16 de dezembro de 2011

Doze teses sobre a mudança do mundo sem tomar o poder - John Holloway

I

1. O ponto de partida é a negação.

Nós começamos do grito, não da palavra. Face à mutilação de vidas humanas pelo capitalismo, um grito de tristeza, um grito de horror, um grito de raiva, um grito de repulsa: NÃO. O pensamento, para ser verdadeiro para com o grito, deve ser uma negação. Nós não queremos entender o mundo, mas sim negá-lo. O propósito de teorizar é conceptualizar o mundo negativamente, não como algo separado da prática, mas como um momento de prática, como parte da luta para mudar o mundo, para o tornar num sítio digno à vida humana. Mas como, depois de tudo isso ter acontecido, podemos nós sequer começar a pensar na mudança do mundo?

2. Um mundo digno da humanidade não pode ser criado através do estado.

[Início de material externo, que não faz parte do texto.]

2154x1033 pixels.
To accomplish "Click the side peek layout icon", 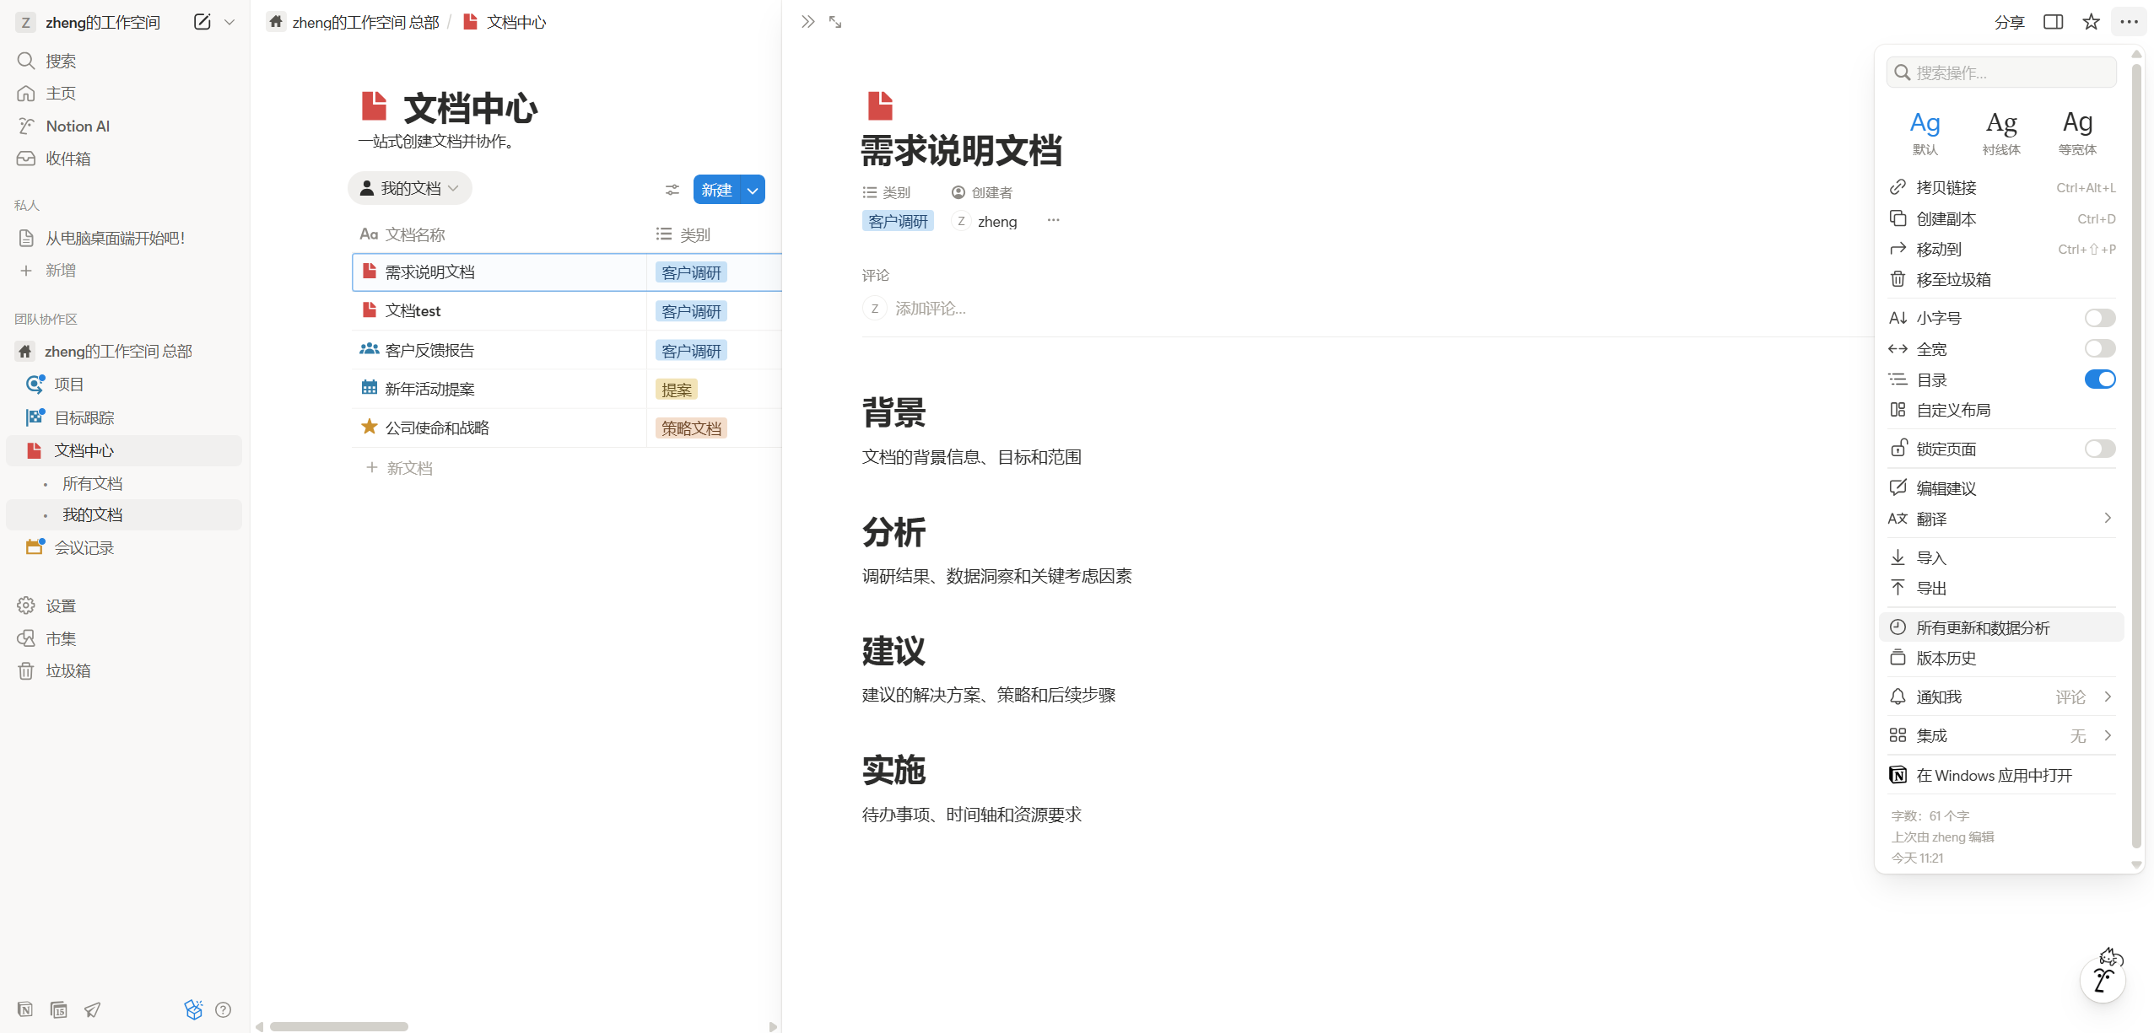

Ao longo de grande parte do século passado, os esforços para criar um mundo digno de humanidade foram focados no estado e na tomada de poder do estado. As maiores controvérsias (entre “reformistas” e “revolucionários”) foram em como tomar o poder do estado, fosse através de meios parlamentares ou de meios extra-parlamentares. A história do século XX sugere que a questão de como tomar o poder do estado não era muito importante. Em todos os casos, a tomada de poder do estado falhou no que respeita às mudanças esperadas pelos militantes. Nem os governos reformistas nem os governos revolucionários foram bem sucedidos em mudanças radicais no mundo. É fácil acusar todos os líderes destes movimentos de “traírem” os movimentos que lideravam. Todavia, tantas traições sugerem que a falha de governos radicais, socialistas ou comunistas é uma mentira muito mais profunda. A razão pela qual o estado não pode ser usado para trazer mudanças radicais à sociedade, é que o próprio estado é uma forma de relações sociais que está emaranhada na totalidade das relações sociais capitalistas. A melhor existência do estado como uma instância separada da sociedade significa que, seja qual for o conteúdo da sua política, ele toma parte activa no processo de separação das pessoas do controlo das suas próprias vidas. O capitalismo é tão simples como isto: a separação das pessoas da sua própria acção. As políticas orientadas na direcção do estado reproduzem, inevitavelmente, dentro de si o mesmo processo de separação: separando líderes da sua conduta, separando a actividade política séria da actividade pessoal frívola. As políticas orientadas na direcção do estado, longe de trazerem uma mudança radical na sociedade, lideram na subordinação progressiva da oposição à lógica do capitalismo. Agora, nós podemos ver que a ideia de que o mundo podia ser mudado através do estado não passou de uma ilusão. Nós somos suficientemente afortunados para vivermos o fim dessa ilusão.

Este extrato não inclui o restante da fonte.